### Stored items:
◆ ◆ ◆ ◆
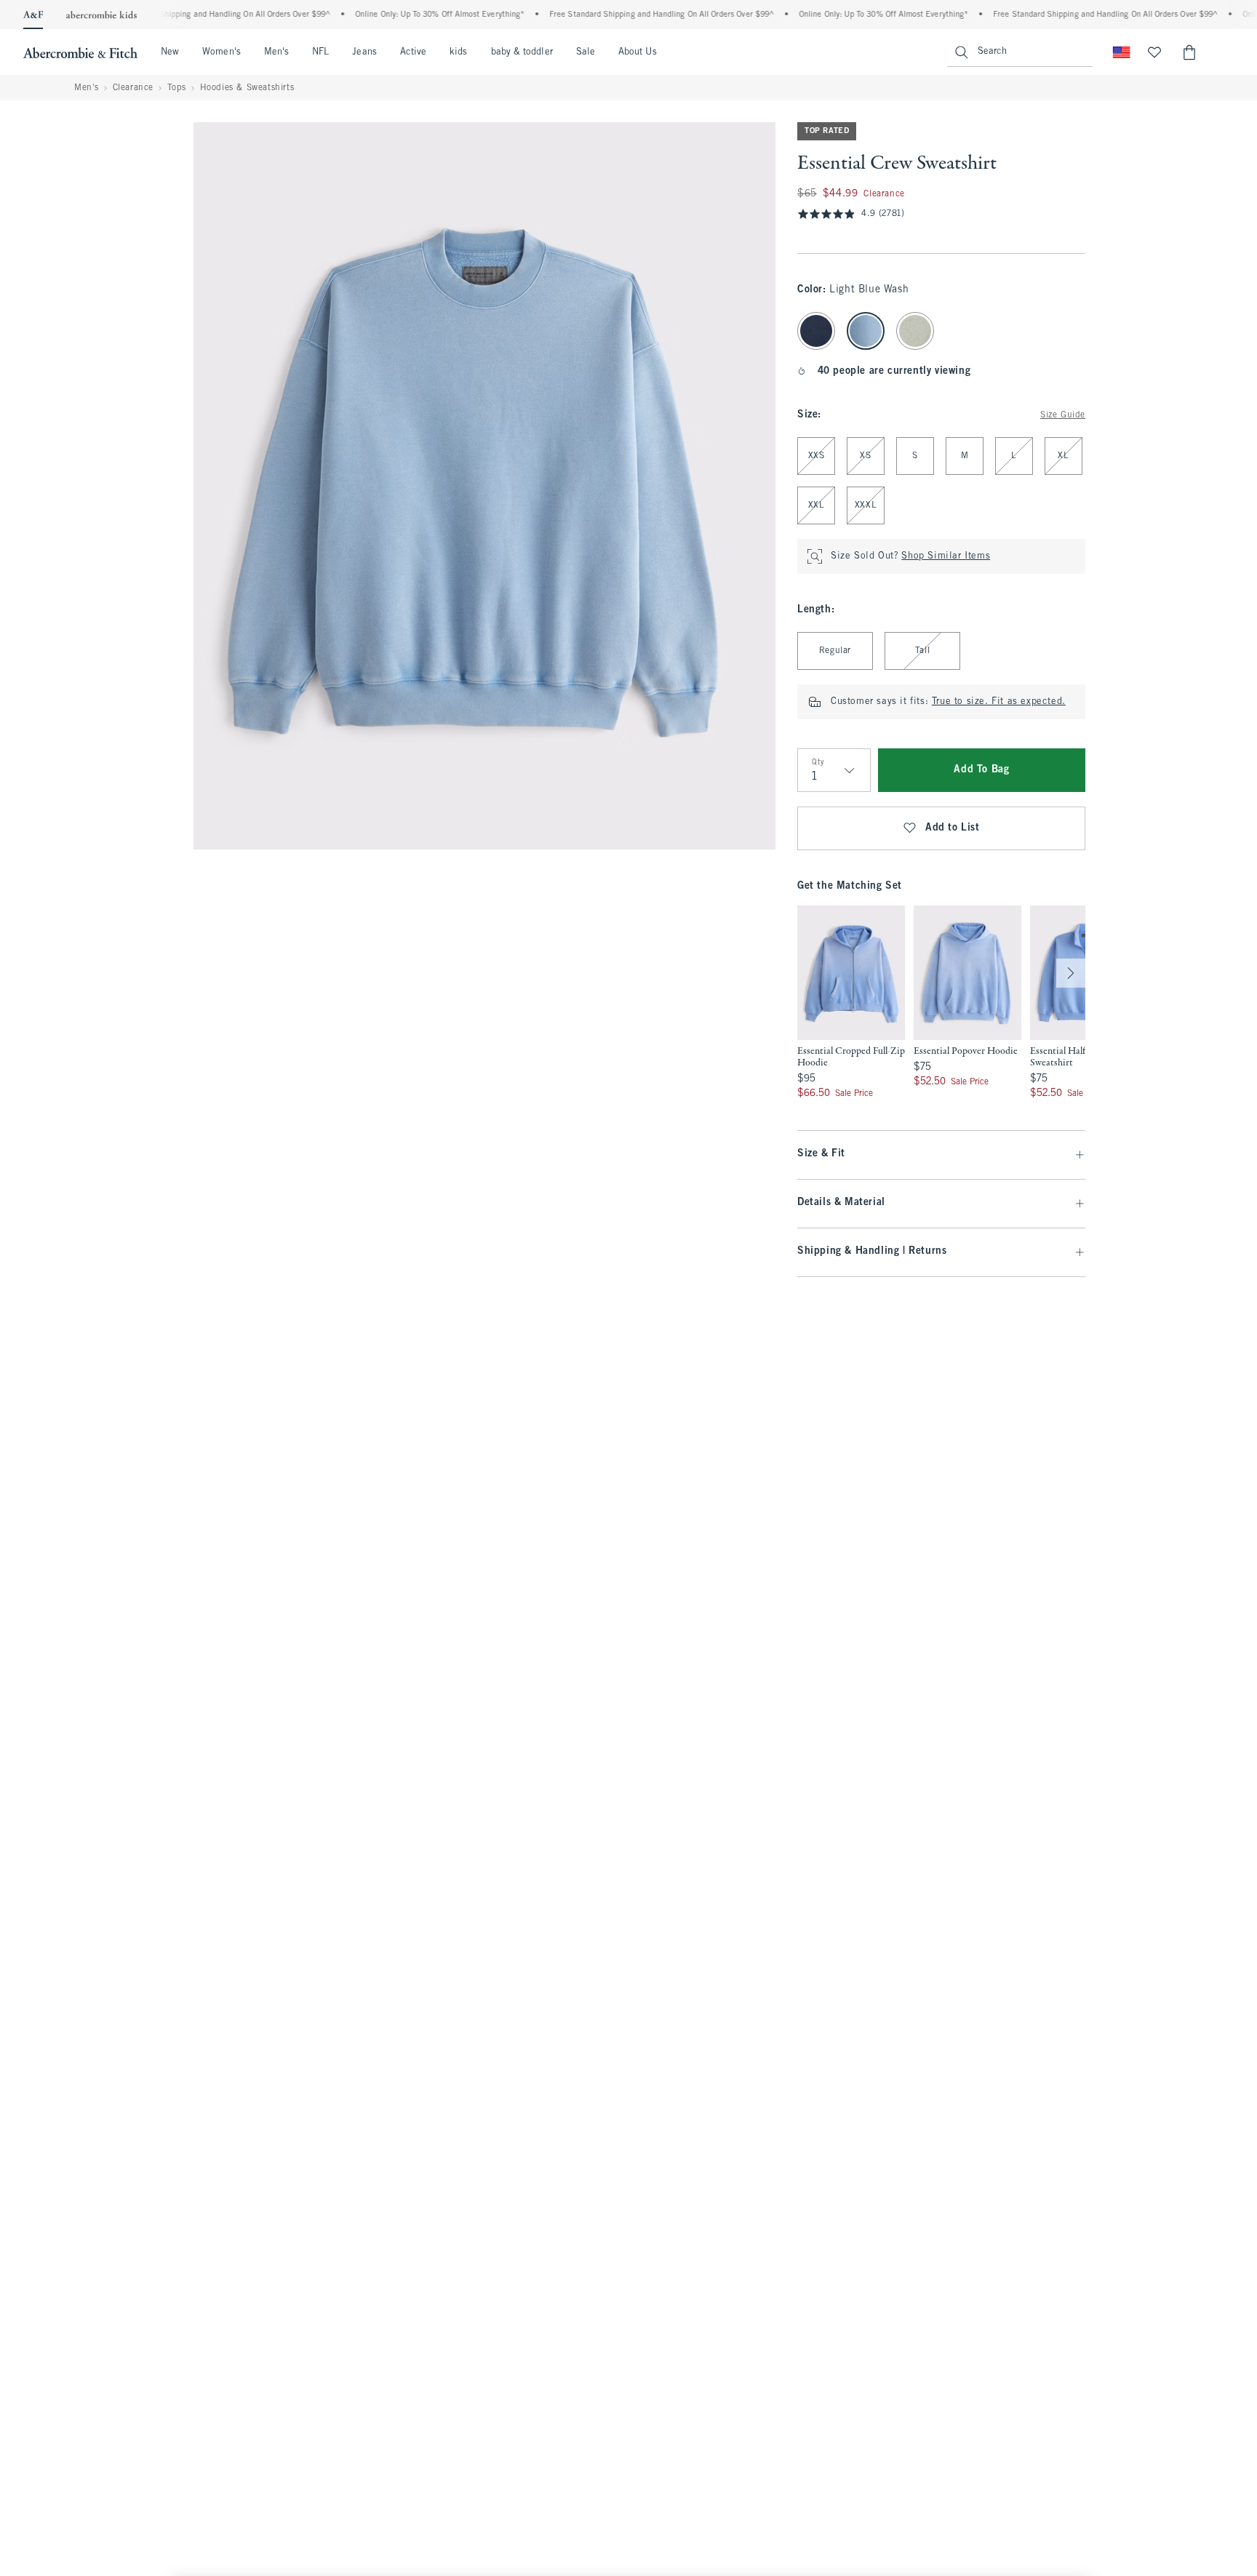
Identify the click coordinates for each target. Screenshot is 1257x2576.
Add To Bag (981, 770)
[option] (851, 1003)
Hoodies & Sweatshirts (247, 88)
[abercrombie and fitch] (80, 52)
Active (413, 52)
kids (458, 52)
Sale (585, 52)
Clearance (133, 88)
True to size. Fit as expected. (999, 701)
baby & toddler (522, 52)
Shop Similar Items (945, 556)
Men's (276, 52)
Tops (176, 88)
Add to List (952, 828)
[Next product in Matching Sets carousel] (1070, 973)
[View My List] (1154, 52)
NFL (320, 52)
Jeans (364, 52)
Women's (221, 52)
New (170, 52)
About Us (637, 52)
◆ ◆ ◆ ◆
### What the task asks:
Copy out the data exactly and keep the pictures out.

### Solved exercise:
Identify the click coordinates for each target. Screenshot is 1257x2576.
Add To Bag (981, 770)
[option] (851, 1003)
Hoodies & Sweatshirts (247, 88)
[abercrombie and fitch] (80, 52)
Active (413, 52)
kids (458, 52)
Sale (585, 52)
Clearance (133, 88)
True to size. Fit as expected. (999, 701)
baby & toddler (522, 52)
Shop Similar Items (945, 556)
Men's (276, 52)
Tops (176, 88)
Add to List (952, 828)
[Next product in Matching Sets carousel] (1070, 973)
[View My List] (1154, 52)
NFL (320, 52)
Jeans (364, 52)
Women's (221, 52)
New (170, 52)
About Us (637, 52)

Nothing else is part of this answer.